> What is needed
From the entries below, please output exactly the lines starting at the one containing "The height and width of the screenshot is (938, 1288)." and ending at the one containing "The width and", both included.

----- Entries shown

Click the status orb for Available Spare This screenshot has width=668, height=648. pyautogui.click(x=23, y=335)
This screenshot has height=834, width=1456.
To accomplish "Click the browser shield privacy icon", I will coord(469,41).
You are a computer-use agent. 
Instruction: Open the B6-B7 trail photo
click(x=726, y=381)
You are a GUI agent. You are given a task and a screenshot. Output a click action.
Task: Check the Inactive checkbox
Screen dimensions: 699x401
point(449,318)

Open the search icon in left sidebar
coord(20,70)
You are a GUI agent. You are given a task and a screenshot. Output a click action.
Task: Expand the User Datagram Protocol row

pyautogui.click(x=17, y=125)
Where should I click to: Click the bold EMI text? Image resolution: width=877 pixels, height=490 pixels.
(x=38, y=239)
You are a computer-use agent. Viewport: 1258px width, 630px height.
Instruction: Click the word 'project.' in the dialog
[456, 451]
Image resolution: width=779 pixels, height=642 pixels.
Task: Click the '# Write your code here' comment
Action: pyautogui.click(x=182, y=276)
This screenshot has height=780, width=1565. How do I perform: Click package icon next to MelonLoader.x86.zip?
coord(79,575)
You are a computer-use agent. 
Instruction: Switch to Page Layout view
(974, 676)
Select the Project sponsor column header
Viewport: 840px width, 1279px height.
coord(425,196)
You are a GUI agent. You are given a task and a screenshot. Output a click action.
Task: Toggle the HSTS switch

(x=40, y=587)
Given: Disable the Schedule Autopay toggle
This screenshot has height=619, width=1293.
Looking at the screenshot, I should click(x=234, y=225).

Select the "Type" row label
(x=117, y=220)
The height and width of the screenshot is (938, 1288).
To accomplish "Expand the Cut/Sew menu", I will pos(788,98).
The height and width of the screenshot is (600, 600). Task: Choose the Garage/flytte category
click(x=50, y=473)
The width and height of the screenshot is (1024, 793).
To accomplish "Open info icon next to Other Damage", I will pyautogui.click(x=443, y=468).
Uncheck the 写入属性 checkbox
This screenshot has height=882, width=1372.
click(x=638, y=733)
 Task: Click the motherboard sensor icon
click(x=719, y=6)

----------

> Solution for this task
The height and width of the screenshot is (938, 1288).
To accomplish "Expand the Cut/Sew menu", I will pos(788,98).
The height and width of the screenshot is (600, 600). Task: Choose the Garage/flytte category
click(x=50, y=473)
The width and height of the screenshot is (1024, 793).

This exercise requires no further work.